### ASSIGNMENT
In the entries below, locate the line with "Given: Click the Add Cube tool icon", then give again that line and all lines after it, exactly, with pictures omitted.

### WORKING DATA
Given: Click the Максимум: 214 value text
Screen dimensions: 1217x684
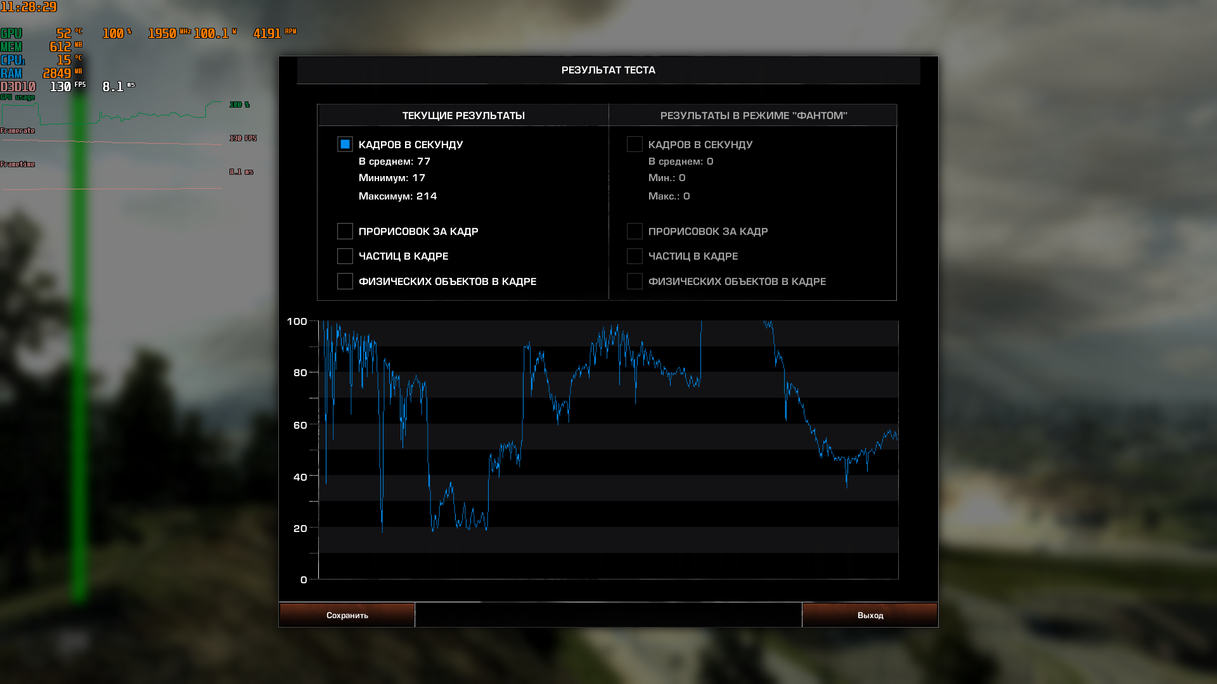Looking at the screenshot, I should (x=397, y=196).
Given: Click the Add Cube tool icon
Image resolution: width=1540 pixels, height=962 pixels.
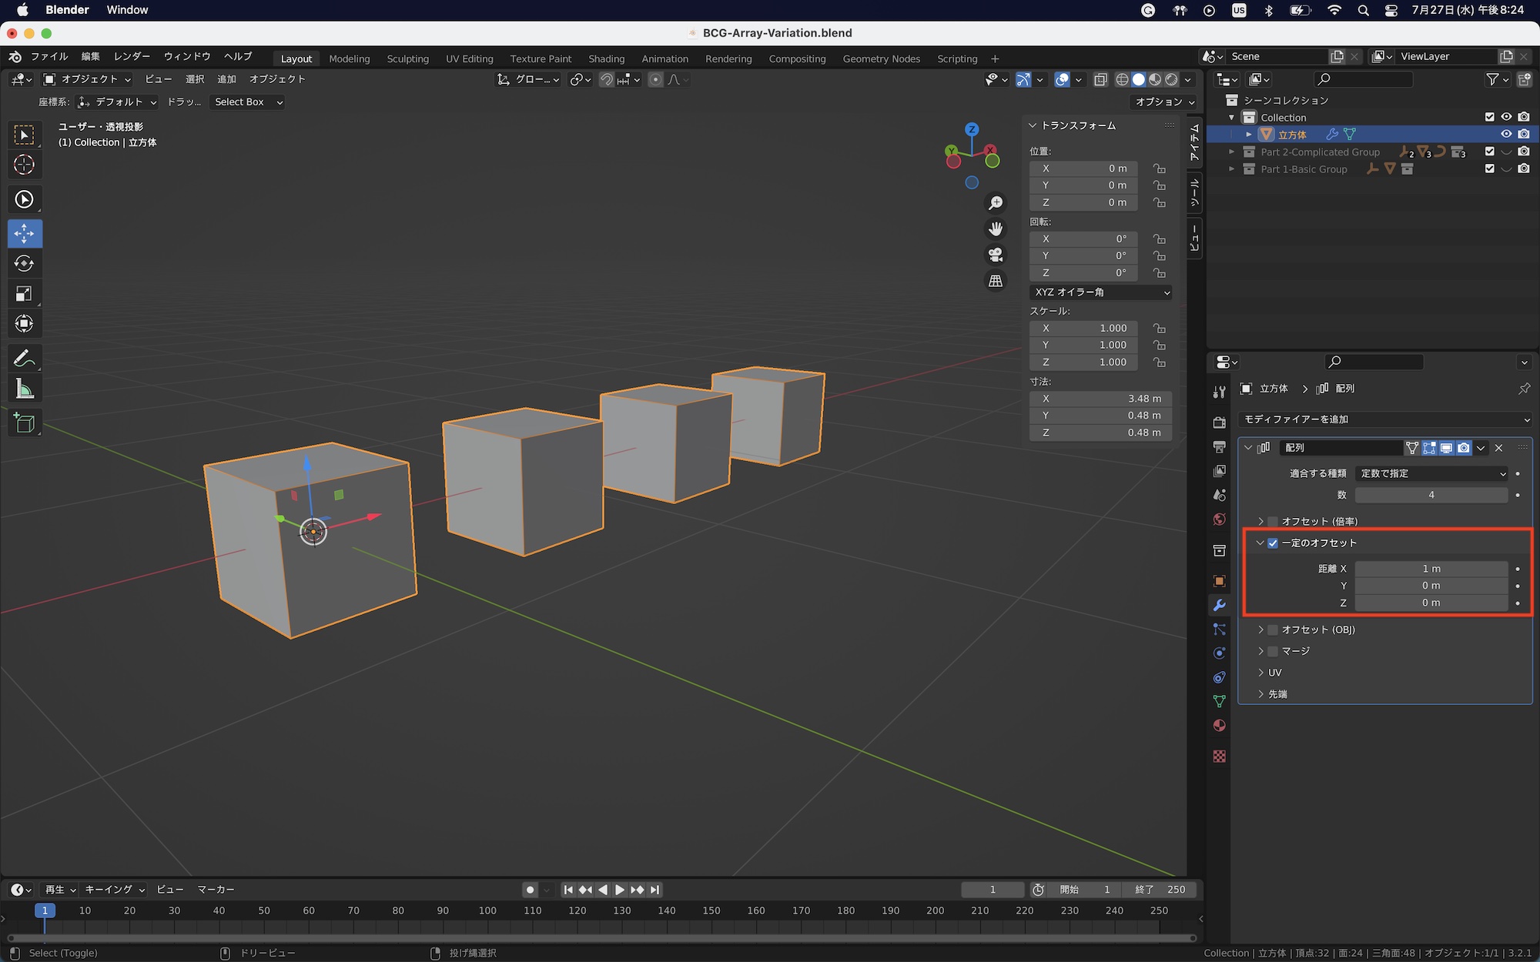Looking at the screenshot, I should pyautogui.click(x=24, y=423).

### TASK SOLUTION
Given: Click the Add Cube tool icon
Image resolution: width=1540 pixels, height=962 pixels.
Looking at the screenshot, I should pyautogui.click(x=24, y=423).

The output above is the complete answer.